THE TASK |
Update the records below by replacing every occurrence of "Viewport:" with "Screen size:" and leaving everything else as it is.

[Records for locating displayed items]
───

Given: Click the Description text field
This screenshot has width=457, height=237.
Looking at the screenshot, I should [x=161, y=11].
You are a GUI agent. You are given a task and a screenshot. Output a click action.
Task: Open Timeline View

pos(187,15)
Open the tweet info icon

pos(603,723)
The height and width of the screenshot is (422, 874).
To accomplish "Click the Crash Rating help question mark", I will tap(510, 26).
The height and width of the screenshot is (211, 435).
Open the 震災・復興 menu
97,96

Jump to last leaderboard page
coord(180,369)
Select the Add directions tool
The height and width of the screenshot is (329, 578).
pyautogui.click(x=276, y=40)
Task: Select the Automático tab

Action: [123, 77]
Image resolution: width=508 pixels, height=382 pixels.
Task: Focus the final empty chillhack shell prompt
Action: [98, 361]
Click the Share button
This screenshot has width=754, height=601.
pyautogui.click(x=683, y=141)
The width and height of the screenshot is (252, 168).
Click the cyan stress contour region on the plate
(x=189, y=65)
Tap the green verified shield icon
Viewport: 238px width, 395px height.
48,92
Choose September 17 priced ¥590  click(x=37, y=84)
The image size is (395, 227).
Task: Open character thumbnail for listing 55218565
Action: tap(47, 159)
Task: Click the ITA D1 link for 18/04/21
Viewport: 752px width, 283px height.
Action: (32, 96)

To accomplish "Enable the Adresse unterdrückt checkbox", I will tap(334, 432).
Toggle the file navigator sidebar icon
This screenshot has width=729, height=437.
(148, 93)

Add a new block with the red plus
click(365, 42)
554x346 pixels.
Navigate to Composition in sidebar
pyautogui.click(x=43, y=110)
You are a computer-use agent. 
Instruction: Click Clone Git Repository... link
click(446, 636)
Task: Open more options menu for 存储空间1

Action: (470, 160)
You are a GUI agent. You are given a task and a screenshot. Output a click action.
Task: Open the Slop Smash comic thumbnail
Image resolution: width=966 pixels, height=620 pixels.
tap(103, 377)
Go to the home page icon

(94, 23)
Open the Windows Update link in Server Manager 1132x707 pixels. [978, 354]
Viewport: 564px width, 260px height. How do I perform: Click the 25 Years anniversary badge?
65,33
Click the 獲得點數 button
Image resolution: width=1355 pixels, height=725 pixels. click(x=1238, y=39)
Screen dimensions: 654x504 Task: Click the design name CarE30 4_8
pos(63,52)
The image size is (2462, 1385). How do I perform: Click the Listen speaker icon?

───

RESPONSE TO THE EXERCISE |
Given: Click the Description text field
This screenshot has width=457, height=237.
Looking at the screenshot, I should [x=161, y=11].
You are a GUI agent. You are given a task and a screenshot. Output a click action.
Task: Open Timeline View

pos(187,15)
Open the tweet info icon

pos(603,723)
The height and width of the screenshot is (422, 874).
To accomplish "Click the Crash Rating help question mark", I will tap(510, 26).
The height and width of the screenshot is (211, 435).
Open the 震災・復興 menu
97,96

Jump to last leaderboard page
coord(180,369)
Select the Add directions tool
The height and width of the screenshot is (329, 578).
pyautogui.click(x=276, y=40)
Task: Select the Automático tab

Action: [123, 77]
Image resolution: width=508 pixels, height=382 pixels.
Task: Focus the final empty chillhack shell prompt
Action: [98, 361]
Click the Share button
This screenshot has width=754, height=601.
pyautogui.click(x=683, y=141)
The width and height of the screenshot is (252, 168).
Click the cyan stress contour region on the plate
(x=189, y=65)
Tap the green verified shield icon
Screen size: 238px width, 395px height.
48,92
Choose September 17 priced ¥590  click(x=37, y=84)
The image size is (395, 227).
Task: Open character thumbnail for listing 55218565
Action: tap(47, 159)
Task: Click the ITA D1 link for 18/04/21
Screen size: 752px width, 283px height.
Action: (32, 96)

To accomplish "Enable the Adresse unterdrückt checkbox", I will tap(334, 432).
Toggle the file navigator sidebar icon
This screenshot has width=729, height=437.
(148, 93)

Add a new block with the red plus
click(365, 42)
554x346 pixels.
Navigate to Composition in sidebar
pyautogui.click(x=43, y=110)
You are a computer-use agent. 
Instruction: Click Clone Git Repository... link
click(446, 636)
Task: Open more options menu for 存储空间1

Action: (470, 160)
You are a GUI agent. You are given a task and a screenshot. Output a click action.
Task: Open the Slop Smash comic thumbnail
Image resolution: width=966 pixels, height=620 pixels.
tap(103, 377)
Go to the home page icon

(94, 23)
Open the Windows Update link in Server Manager 1132x707 pixels. [978, 354]
Screen size: 564px width, 260px height. How do I perform: Click the 25 Years anniversary badge?
65,33
Click the 獲得點數 button
Image resolution: width=1355 pixels, height=725 pixels. click(x=1238, y=39)
Screen dimensions: 654x504 Task: Click the design name CarE30 4_8
pos(63,52)
The image size is (2462, 1385). How do I perform: Click the Listen speaker icon?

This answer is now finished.